I first heard about this album when the second single, “Heartbreak Feels So Good,” was released on Jan. 25. I listened to it and was very excited for when the full album would come out. I’ve been a fan of Fall Out Boy for many years and have enjoyed all of their music, so I was curious as to what their newest album would be like.

The first song on the album, “Love From the Other Side,” starts out rather ethereal, reminding me almost of classical Chinese music, before slamming into a pop-rock beat. It’s very catchy with piano juxtaposing the guitar riffs. This song is a great example of the sound of the entire album.

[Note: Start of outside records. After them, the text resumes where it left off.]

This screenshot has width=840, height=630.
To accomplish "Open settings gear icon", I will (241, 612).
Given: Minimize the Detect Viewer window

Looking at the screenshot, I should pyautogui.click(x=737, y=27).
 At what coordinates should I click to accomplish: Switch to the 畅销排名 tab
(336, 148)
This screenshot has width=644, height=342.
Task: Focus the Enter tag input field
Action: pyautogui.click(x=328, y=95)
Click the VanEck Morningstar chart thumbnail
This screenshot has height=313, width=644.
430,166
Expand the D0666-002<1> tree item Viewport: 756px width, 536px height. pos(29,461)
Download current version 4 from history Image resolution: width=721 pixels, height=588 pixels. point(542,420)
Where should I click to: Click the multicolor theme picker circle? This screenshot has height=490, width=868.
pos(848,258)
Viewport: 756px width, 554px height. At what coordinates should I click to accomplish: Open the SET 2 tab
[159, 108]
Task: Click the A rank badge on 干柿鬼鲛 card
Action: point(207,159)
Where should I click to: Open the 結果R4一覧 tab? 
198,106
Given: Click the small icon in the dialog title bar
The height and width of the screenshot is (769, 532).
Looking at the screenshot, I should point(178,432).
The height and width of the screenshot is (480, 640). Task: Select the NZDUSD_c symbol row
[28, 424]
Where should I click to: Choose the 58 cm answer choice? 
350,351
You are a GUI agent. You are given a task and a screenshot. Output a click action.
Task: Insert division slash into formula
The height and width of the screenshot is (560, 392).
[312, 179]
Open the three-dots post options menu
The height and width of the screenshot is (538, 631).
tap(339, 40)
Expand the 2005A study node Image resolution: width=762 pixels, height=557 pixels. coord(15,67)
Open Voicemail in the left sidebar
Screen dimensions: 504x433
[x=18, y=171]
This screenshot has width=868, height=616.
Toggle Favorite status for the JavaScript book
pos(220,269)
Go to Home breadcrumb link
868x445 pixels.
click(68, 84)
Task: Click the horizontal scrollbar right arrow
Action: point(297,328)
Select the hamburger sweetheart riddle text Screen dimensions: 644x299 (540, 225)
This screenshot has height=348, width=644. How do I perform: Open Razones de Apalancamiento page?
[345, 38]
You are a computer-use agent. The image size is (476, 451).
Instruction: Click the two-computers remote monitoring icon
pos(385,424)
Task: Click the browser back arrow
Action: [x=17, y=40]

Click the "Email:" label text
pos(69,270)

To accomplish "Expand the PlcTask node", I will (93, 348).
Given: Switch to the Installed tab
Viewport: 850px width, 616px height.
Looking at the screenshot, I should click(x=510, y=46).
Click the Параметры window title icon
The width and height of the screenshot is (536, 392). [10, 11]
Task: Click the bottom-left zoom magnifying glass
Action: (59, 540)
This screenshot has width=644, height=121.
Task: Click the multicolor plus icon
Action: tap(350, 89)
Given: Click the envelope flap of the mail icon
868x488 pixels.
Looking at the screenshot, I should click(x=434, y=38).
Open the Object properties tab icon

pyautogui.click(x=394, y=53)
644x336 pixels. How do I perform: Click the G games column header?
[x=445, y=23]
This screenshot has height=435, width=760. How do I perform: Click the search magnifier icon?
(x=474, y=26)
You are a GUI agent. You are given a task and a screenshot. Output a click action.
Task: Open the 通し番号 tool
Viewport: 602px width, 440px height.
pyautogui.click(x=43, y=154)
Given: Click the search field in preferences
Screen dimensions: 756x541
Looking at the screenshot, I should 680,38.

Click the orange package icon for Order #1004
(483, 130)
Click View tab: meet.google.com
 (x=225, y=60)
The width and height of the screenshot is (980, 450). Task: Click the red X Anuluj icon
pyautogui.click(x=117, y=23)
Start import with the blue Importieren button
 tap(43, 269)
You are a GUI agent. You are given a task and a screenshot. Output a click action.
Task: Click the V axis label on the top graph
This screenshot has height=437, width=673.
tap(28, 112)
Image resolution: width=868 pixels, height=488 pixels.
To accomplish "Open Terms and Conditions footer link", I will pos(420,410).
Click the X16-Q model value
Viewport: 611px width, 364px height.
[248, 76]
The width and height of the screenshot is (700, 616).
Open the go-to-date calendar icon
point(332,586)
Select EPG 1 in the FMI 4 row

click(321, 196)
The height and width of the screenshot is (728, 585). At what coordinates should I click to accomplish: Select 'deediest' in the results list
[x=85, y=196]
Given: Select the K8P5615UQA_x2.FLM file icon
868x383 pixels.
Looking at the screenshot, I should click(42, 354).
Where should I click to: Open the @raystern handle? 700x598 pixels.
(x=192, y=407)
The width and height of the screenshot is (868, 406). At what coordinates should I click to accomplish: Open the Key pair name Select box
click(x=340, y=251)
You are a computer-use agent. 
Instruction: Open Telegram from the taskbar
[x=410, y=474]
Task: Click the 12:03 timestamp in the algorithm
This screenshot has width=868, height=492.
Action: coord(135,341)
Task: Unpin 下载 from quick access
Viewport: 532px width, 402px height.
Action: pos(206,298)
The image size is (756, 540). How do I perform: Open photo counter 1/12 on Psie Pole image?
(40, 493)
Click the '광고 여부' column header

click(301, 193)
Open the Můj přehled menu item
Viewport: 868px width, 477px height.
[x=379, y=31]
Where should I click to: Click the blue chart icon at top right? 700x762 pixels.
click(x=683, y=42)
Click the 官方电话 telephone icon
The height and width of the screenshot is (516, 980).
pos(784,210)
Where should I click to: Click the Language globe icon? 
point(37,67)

Most of the songs in this album felt subdued in comparison to Fall Out Boy’s previous music. I’m more used to their songs being upbeat rock melodies. But in So Much (For) Stardust, there was almost a lo-fi beats vibe. There was energy from the guitar and bass guitar, but there was an overall chill, calming, yet engaging feeling that the album exuded. It’s the sort of music that I would enjoy listening to while I’m studying or reading. I really liked it and it’s something that I haven’t heard in Fall Out Boy as much since their fourth studio album, Folie à Deux, which might be because the producer of So Much (For) Stardust, Neal Avron, also produced Folie à Deux.

Before I had listened to So Much (For) Stardust, I had been in a bad mood due to a difficult morning. But once I put the album on Spotify, it helped calm me down and raise my spirits. I always love it when music can do that for you and was glad that Fall Out Boy’s new album was able to help me feel better.

One thing I found interesting about So Much (For) Stardust was that two songs had spoken dialogue throughout them. The first was “The Pink Seashell,” which featured actor Ethan Hawke. In this track, over the ethereal music, there’s a sample of dialogue spoken by Hawke in the movie Reality Bites.  In the dialogue, Hawke’s character describes how he discovered a nihilistic feeling of the world and now he savors all the little moments of life that he enjoys. It’s poignant and the track’s synth-like music underscores it beautifully.

Then the song “Baby Annihilation” has a poetic monologue spoken by bassist Pete Wentz. It’s dark and full of lost hope but the words paint vivid pictures in your mind. I liked how enigmatic the track felt. The monologue feels like one of those poems that despite its bizarre, flowery language, you completely understand what the speaker is talking about in it.

I don’t usually like to rank songs but “What a Time to Be Alive” might be one of my all-time favorite Fall Out Boy songs. It has a 70s disco sound, with vibes of Earth, Wind, & Fire. It’s very catchy and danceable with an epic guitar solo. It’s exactly the sort of song that I would love to play in Just Dance. It’s easily one of the best in the entire album.

And then there’s the title track, “So Much (For) Stardust.” This song was amazing. It employs dramatic violins and piano to create a darker feeling song. The lyrics are melancholy but beautifully sung by lead singer Patrick Stump. I quickly found myself singing along to the chorus because of how catchy it was.

Overall, I really enjoyed So Much (For) Stardust. It’s a load of fun to listen to with catchy and relaxing songs. I’m really glad that Fall Out Boy is still going strong with solid music for fans to enjoy.